**Dataset extract:**
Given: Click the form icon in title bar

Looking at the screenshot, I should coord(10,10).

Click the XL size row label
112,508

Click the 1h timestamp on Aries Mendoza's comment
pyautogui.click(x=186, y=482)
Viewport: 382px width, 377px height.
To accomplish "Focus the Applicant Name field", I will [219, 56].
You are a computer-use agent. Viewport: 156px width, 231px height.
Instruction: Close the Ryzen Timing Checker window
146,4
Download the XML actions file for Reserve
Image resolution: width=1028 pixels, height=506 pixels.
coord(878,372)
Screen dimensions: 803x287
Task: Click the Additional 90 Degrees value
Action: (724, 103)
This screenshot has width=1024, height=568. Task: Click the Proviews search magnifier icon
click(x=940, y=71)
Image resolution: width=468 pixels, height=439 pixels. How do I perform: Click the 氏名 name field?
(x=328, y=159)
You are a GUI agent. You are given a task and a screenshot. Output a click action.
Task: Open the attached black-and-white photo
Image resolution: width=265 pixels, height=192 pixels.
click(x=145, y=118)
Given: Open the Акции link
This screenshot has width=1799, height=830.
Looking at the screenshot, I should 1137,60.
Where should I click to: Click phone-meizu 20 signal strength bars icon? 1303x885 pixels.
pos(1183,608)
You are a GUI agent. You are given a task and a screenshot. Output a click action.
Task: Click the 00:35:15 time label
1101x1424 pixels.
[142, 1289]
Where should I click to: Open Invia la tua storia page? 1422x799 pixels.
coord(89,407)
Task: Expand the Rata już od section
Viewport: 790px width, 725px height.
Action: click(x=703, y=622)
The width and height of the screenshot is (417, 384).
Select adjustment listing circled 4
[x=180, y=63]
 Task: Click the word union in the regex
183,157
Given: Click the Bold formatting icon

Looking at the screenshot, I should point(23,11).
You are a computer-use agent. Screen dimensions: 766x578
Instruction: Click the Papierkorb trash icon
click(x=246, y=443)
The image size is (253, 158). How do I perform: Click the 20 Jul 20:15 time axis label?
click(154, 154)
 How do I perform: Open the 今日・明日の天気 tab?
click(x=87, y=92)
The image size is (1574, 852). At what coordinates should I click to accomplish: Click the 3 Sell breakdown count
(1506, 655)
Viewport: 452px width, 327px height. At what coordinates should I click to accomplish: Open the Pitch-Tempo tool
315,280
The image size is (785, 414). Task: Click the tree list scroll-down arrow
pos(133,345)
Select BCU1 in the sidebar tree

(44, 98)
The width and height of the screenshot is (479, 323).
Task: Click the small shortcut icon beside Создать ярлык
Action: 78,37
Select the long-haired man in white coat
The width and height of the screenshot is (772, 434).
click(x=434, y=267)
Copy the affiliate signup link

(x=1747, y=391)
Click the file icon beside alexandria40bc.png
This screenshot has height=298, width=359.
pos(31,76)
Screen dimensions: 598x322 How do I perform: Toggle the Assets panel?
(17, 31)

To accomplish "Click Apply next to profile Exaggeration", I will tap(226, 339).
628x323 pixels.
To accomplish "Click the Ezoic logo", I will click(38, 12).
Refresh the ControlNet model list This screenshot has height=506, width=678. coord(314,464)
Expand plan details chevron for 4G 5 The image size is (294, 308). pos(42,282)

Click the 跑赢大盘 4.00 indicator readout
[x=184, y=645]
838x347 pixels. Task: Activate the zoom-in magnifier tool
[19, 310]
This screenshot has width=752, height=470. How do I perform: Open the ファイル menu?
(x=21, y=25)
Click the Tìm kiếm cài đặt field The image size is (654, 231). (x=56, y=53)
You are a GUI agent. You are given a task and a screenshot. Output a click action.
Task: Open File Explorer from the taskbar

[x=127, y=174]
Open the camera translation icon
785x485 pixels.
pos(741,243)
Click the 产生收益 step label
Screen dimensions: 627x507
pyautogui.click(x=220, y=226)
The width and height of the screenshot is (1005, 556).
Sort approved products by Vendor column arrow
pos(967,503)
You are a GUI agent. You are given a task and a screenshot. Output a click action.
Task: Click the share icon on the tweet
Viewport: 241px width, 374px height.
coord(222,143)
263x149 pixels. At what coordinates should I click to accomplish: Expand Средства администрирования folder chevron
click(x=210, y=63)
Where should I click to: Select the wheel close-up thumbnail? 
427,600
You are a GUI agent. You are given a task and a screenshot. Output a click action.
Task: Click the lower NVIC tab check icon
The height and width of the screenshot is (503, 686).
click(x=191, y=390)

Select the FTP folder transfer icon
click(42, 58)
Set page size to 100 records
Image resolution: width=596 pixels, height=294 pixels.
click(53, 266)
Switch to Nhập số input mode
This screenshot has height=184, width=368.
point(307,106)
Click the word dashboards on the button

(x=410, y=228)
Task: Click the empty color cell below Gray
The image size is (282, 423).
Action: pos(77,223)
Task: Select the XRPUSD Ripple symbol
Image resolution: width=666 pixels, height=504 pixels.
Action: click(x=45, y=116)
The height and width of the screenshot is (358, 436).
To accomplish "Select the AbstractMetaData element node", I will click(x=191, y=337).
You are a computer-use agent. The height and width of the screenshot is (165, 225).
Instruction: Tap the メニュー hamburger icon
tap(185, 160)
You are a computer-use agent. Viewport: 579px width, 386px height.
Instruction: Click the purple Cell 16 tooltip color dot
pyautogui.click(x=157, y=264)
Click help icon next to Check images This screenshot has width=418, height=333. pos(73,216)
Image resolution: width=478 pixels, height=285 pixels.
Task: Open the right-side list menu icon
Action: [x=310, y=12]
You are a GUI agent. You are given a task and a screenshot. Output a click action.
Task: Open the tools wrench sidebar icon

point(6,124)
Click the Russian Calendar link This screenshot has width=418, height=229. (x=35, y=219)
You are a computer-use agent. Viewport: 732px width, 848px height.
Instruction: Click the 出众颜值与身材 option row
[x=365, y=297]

**What this task involves:**
Repeat exactly the lines of the listing above, from the one with "Click the Tìm" down to the one with "Set page size to 100 records"; both of those lines belong in the range.

**Answer below:**
Click the Tìm kiếm cài đặt field The image size is (654, 231). (x=56, y=53)
You are a GUI agent. You are given a task and a screenshot. Output a click action.
Task: Open File Explorer from the taskbar

[x=127, y=174]
Open the camera translation icon
785x485 pixels.
pos(741,243)
Click the 产生收益 step label
Screen dimensions: 627x507
pyautogui.click(x=220, y=226)
The width and height of the screenshot is (1005, 556).
Sort approved products by Vendor column arrow
pos(967,503)
You are a GUI agent. You are given a task and a screenshot. Output a click action.
Task: Click the share icon on the tweet
Viewport: 241px width, 374px height.
coord(222,143)
263x149 pixels. At what coordinates should I click to accomplish: Expand Средства администрирования folder chevron
click(x=210, y=63)
Where should I click to: Select the wheel close-up thumbnail? 
427,600
You are a GUI agent. You are given a task and a screenshot. Output a click action.
Task: Click the lower NVIC tab check icon
The height and width of the screenshot is (503, 686).
click(x=191, y=390)

Select the FTP folder transfer icon
click(42, 58)
Set page size to 100 records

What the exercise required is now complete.